* [What is being asked]: Within the records that follow, find every line containing the string "Click". Copy those lines.

* [Records]:
_ _ _ _

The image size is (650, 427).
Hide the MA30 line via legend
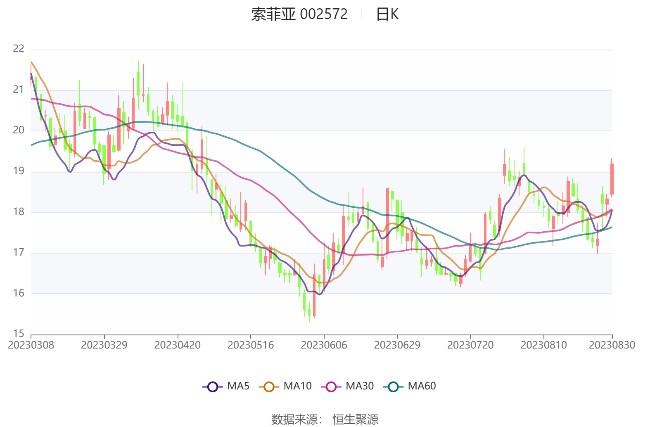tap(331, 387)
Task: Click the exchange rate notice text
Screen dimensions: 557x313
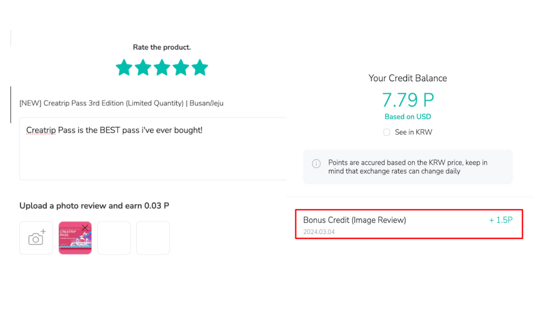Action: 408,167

_ _ _ _

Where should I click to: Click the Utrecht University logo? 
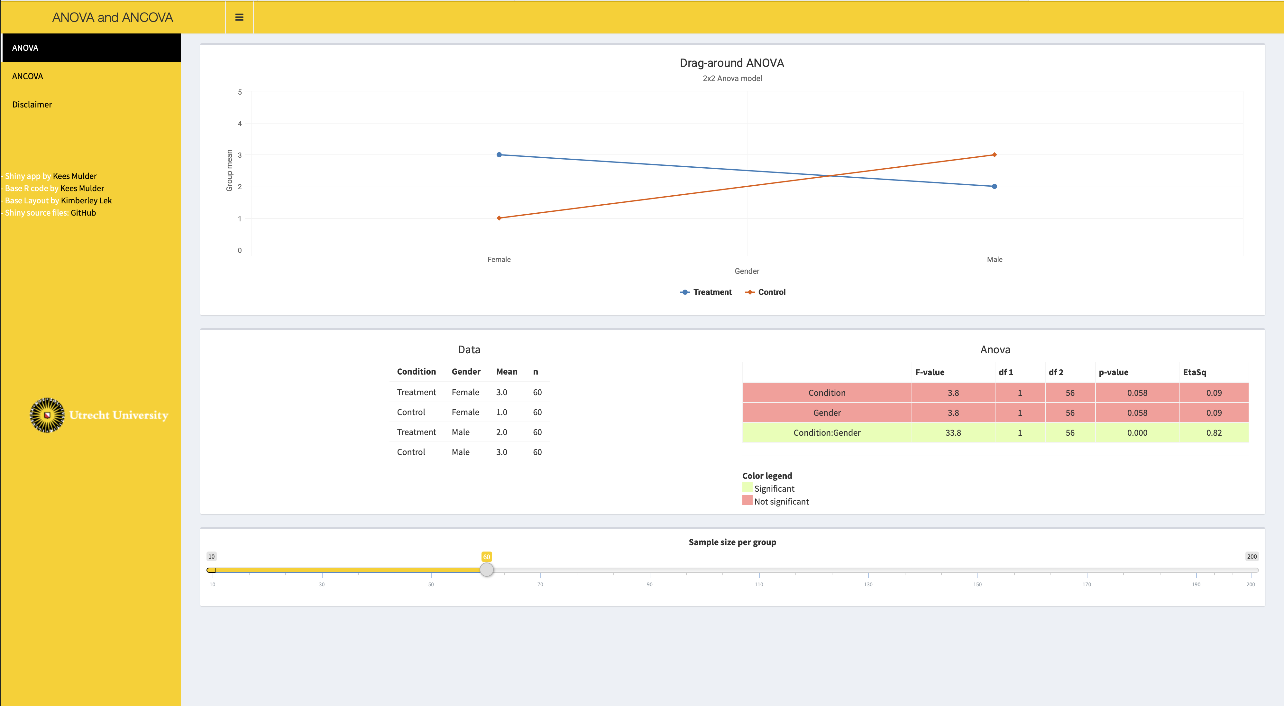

_ _ _ _

* [Result for this task]:
Task: Click the exchange rate notice text
Where should I click to: Click the Utrecht University logo? 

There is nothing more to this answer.